- Work request
Keep to one stretch of the data below, the lines from the one with "Montblanc Writers Edition List (432, 1850)" up to and including the one with "Přidat do košíku (160, 812)", and return that stretch exactly.

- Record excerpts
####################
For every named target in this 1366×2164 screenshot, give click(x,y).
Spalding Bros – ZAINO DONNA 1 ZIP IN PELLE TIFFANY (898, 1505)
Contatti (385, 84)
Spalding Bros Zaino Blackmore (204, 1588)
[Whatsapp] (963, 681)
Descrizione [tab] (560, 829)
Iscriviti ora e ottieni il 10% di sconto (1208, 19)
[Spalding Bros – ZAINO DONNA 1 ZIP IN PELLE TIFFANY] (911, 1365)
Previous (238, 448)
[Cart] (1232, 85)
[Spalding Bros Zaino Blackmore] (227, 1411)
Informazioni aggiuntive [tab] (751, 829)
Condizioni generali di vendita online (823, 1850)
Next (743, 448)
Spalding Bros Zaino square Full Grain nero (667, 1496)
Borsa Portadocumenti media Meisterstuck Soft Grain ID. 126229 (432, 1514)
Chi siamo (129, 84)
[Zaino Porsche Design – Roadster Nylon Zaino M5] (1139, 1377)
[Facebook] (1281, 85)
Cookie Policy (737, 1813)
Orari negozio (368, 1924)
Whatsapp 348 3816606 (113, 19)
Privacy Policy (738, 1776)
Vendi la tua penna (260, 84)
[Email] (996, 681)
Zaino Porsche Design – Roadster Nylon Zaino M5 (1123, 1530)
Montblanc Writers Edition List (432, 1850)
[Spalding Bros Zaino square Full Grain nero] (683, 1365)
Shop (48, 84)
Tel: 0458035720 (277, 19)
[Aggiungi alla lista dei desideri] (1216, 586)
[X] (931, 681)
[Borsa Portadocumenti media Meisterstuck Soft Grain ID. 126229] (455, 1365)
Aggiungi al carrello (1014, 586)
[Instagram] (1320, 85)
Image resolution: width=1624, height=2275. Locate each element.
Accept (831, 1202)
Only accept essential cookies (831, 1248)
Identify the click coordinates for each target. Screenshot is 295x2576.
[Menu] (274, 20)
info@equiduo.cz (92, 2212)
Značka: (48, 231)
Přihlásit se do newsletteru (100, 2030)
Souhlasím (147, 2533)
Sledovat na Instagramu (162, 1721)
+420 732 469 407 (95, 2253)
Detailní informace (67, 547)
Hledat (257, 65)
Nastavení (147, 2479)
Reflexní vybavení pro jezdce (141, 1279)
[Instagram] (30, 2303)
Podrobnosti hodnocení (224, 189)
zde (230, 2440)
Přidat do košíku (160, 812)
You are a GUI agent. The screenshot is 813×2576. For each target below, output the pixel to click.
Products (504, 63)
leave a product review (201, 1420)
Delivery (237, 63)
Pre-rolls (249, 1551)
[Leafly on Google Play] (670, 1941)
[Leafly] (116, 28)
####################
- Solution for this exercise
Montblanc Writers Edition List (432, 1850)
[Spalding Bros Zaino square Full Grain nero] (683, 1365)
Shop (48, 84)
Tel: 0458035720 (277, 19)
[Aggiungi alla lista dei desideri] (1216, 586)
[X] (931, 681)
[Borsa Portadocumenti media Meisterstuck Soft Grain ID. 126229] (455, 1365)
Aggiungi al carrello (1014, 586)
[Instagram] (1320, 85)
Image resolution: width=1624, height=2275. Locate each element.
Accept (831, 1202)
Only accept essential cookies (831, 1248)
Identify the click coordinates for each target. Screenshot is 295x2576.
[Menu] (274, 20)
info@equiduo.cz (92, 2212)
Značka: (48, 231)
Přihlásit se do newsletteru (100, 2030)
Souhlasím (147, 2533)
Sledovat na Instagramu (162, 1721)
+420 732 469 407 (95, 2253)
Detailní informace (67, 547)
Hledat (257, 65)
Nastavení (147, 2479)
Reflexní vybavení pro jezdce (141, 1279)
[Instagram] (30, 2303)
Podrobnosti hodnocení (224, 189)
zde (230, 2440)
Přidat do košíku (160, 812)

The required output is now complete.